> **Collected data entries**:
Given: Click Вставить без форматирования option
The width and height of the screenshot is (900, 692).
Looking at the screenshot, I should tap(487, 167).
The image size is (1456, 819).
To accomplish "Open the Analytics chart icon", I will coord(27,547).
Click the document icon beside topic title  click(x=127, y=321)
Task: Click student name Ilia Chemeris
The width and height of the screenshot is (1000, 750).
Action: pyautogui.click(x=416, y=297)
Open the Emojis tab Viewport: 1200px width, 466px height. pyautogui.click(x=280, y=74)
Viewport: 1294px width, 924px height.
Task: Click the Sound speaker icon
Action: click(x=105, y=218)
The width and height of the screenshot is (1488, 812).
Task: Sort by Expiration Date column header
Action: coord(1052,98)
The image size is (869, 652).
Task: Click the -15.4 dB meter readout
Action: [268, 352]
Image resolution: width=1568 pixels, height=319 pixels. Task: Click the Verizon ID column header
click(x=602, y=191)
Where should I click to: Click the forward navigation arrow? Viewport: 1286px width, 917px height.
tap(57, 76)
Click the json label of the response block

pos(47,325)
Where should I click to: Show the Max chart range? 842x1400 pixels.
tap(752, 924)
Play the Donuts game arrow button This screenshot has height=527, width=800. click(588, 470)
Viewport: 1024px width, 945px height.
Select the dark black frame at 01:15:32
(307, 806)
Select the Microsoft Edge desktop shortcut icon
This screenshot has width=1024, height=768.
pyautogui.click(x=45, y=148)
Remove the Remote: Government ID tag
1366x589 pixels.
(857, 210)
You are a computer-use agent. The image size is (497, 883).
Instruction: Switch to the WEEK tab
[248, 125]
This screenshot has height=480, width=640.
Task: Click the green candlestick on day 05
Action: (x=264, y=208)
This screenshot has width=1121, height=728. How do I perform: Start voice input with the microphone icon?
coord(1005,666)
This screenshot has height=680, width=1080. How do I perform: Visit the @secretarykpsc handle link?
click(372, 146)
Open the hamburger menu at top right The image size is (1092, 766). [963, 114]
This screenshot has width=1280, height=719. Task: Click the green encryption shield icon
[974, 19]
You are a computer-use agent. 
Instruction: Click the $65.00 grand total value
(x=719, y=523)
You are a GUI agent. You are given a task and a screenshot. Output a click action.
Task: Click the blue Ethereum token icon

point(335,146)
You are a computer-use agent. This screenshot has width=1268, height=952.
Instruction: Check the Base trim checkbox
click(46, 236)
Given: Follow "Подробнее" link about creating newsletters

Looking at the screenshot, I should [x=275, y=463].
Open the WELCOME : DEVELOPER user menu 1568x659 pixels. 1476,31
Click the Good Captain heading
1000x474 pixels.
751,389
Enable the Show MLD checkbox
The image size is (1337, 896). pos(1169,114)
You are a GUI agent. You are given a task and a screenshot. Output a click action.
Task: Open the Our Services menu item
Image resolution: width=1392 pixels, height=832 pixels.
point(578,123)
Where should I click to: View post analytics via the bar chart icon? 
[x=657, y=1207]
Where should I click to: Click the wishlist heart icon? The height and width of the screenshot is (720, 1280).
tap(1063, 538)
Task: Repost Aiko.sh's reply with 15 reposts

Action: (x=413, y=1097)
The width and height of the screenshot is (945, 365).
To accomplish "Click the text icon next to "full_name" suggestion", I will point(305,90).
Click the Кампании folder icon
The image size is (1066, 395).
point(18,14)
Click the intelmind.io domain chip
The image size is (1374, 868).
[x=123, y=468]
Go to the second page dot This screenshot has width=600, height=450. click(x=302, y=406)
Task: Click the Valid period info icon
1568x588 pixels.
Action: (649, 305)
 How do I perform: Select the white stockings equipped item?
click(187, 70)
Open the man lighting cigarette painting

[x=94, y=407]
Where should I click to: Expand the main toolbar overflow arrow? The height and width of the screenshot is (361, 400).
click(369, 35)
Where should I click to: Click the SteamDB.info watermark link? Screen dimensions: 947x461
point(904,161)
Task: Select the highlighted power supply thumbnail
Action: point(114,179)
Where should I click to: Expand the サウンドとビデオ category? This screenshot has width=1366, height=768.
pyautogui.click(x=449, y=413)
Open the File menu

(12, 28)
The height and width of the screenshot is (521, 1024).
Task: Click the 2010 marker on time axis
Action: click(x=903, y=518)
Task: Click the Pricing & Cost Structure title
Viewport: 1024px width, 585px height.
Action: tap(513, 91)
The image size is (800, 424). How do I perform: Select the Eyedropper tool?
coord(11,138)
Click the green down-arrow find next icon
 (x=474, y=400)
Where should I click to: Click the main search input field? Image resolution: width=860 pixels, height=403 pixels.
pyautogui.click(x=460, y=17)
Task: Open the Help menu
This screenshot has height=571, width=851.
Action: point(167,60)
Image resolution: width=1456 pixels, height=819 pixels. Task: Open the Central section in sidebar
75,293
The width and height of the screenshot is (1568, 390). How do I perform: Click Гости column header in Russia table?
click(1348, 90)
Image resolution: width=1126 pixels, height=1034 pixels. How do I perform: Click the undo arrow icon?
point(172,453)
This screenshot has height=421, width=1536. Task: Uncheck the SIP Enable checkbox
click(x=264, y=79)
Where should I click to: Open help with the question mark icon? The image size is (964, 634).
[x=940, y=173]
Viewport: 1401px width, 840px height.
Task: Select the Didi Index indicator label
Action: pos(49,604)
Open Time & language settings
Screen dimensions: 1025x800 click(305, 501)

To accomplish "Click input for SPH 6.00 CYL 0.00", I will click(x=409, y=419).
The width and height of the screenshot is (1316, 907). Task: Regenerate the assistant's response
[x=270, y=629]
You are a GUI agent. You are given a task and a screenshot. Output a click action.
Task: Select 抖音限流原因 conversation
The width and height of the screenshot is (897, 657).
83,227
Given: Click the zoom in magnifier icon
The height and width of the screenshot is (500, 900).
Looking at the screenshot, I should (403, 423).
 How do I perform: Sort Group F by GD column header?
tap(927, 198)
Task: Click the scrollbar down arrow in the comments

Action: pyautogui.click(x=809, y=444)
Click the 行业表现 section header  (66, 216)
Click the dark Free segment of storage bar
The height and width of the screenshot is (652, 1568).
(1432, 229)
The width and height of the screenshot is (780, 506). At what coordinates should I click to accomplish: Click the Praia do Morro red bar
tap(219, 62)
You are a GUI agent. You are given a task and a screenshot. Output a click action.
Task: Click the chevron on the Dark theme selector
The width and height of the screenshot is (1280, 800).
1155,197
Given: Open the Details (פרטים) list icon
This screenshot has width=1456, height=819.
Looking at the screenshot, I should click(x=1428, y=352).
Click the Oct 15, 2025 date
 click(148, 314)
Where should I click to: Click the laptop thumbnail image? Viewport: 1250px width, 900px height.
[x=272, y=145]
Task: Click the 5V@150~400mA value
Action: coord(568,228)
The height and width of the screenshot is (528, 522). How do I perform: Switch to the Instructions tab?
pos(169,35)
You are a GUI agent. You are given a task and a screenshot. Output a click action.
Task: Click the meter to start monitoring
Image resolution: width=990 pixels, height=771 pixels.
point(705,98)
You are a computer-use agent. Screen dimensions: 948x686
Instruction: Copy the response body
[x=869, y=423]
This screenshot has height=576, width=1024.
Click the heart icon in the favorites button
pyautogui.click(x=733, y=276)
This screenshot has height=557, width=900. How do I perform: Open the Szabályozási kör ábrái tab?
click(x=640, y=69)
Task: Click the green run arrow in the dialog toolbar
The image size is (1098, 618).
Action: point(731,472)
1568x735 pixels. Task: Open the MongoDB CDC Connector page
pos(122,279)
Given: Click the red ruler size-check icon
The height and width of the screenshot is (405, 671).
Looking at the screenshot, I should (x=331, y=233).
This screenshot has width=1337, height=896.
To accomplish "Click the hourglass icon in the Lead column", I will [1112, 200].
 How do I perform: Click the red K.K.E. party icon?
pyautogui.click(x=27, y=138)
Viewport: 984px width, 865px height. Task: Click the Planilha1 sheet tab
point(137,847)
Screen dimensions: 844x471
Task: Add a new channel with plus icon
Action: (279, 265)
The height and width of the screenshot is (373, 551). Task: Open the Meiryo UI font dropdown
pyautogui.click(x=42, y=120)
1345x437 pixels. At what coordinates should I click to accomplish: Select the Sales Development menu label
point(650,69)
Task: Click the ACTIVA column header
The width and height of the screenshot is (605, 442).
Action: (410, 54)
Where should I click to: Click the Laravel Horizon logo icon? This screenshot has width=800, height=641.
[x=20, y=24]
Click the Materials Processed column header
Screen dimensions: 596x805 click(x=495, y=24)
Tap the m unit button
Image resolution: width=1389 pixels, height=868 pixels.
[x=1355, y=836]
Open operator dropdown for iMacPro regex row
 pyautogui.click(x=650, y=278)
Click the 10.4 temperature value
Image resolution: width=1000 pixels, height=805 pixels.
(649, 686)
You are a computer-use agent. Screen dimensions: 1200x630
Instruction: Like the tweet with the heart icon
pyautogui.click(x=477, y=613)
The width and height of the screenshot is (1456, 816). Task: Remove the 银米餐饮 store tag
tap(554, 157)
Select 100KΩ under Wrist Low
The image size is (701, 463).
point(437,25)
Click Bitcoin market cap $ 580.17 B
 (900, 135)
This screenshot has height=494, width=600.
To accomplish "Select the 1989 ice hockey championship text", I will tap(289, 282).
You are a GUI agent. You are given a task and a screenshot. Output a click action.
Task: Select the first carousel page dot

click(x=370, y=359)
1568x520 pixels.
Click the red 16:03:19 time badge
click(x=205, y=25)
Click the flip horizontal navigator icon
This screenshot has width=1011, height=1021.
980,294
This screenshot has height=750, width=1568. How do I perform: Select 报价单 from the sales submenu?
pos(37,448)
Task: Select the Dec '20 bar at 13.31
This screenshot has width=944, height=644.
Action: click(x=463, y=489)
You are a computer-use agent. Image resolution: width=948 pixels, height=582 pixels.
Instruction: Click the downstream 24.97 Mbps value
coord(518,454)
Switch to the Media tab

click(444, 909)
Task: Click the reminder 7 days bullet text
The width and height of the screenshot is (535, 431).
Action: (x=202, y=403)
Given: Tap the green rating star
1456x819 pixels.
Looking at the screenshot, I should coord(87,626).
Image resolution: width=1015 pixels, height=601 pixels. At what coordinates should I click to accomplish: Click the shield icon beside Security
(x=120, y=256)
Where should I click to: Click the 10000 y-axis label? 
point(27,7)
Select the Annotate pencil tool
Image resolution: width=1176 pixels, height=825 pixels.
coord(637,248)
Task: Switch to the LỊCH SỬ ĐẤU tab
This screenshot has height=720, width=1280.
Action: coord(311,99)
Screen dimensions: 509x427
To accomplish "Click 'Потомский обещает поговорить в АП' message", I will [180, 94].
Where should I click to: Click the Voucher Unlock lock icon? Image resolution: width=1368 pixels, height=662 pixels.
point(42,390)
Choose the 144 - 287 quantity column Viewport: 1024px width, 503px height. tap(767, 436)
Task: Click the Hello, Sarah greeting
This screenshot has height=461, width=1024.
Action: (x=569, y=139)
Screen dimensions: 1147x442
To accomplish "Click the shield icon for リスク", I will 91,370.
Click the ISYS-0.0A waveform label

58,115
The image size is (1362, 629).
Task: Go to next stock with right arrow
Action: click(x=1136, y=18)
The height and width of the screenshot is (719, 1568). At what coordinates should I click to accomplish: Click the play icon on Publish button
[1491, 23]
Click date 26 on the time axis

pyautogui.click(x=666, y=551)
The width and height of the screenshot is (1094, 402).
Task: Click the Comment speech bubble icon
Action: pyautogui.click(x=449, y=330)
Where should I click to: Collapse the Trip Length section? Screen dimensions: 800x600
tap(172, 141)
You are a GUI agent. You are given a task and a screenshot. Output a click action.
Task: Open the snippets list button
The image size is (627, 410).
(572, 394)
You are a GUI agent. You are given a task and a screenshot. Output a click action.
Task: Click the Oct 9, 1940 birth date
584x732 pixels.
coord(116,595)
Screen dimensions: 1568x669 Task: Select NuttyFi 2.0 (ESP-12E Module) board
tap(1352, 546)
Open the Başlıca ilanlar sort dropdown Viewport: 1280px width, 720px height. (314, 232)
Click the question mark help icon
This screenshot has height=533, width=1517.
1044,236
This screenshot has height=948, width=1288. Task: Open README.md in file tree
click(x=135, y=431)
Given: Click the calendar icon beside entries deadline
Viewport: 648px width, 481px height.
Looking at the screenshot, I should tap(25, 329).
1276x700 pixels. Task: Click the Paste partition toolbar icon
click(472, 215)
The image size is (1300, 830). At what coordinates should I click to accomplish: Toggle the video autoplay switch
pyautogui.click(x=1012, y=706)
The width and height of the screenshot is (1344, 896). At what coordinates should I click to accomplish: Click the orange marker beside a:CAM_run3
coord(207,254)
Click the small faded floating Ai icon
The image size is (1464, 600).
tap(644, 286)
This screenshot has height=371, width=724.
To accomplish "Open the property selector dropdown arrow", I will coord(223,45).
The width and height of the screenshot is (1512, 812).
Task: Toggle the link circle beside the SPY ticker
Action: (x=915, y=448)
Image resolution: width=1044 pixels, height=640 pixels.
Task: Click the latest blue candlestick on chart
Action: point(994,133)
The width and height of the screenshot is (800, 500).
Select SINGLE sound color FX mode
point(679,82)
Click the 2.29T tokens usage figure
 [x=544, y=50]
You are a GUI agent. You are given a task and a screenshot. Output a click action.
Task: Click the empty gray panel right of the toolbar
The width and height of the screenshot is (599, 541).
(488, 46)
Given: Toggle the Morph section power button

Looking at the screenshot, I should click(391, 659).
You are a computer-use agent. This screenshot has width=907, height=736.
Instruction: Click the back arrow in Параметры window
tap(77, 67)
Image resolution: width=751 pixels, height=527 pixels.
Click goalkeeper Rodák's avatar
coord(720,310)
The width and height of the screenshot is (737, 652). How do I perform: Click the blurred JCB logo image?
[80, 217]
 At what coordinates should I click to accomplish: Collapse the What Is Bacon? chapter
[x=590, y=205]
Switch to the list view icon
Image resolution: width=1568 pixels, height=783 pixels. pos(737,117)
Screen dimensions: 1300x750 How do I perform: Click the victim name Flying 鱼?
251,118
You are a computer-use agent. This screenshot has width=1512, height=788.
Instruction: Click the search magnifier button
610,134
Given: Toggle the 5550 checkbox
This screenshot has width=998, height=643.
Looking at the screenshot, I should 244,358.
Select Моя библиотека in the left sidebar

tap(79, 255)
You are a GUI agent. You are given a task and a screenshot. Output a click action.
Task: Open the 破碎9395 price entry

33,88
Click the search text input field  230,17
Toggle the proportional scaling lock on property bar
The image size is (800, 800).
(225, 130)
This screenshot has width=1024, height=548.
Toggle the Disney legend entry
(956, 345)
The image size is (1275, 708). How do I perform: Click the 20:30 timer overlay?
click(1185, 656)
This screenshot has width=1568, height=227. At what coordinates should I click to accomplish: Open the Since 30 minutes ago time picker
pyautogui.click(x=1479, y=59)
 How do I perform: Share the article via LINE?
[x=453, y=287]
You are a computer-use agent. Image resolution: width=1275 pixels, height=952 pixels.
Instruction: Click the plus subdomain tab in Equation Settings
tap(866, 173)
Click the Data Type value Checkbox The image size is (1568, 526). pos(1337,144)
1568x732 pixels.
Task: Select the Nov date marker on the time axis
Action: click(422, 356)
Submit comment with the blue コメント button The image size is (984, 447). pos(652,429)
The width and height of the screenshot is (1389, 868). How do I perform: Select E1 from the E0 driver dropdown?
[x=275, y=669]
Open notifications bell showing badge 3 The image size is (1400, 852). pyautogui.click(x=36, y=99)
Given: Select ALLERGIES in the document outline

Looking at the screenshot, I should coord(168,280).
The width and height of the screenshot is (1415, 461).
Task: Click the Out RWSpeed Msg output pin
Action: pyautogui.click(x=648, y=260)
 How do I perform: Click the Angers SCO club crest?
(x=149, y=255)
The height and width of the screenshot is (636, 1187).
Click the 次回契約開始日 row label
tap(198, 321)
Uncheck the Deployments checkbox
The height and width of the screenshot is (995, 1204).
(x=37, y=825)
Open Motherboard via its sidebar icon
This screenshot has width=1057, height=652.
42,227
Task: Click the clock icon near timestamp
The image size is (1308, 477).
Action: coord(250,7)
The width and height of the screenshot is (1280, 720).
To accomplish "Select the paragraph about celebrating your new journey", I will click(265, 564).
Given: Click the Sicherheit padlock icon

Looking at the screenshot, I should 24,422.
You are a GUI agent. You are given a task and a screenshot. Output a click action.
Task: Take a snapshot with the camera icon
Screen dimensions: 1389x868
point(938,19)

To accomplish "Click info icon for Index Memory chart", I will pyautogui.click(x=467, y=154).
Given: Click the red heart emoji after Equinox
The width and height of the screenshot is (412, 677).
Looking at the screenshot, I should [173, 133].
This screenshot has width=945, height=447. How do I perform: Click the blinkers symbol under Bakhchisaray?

> **TASK DESCRIPTION**: In the data above, find the line with "Open the WELCOME" and the line with "Task: Open the Our Services menu item". Retype both, plus every line between them, exactly.

> **ANSWER SPACE**:
Open the WELCOME : DEVELOPER user menu 1568x659 pixels. 1476,31
Click the Good Captain heading
1000x474 pixels.
751,389
Enable the Show MLD checkbox
The image size is (1337, 896). pos(1169,114)
You are a GUI agent. You are given a task and a screenshot. Output a click action.
Task: Open the Our Services menu item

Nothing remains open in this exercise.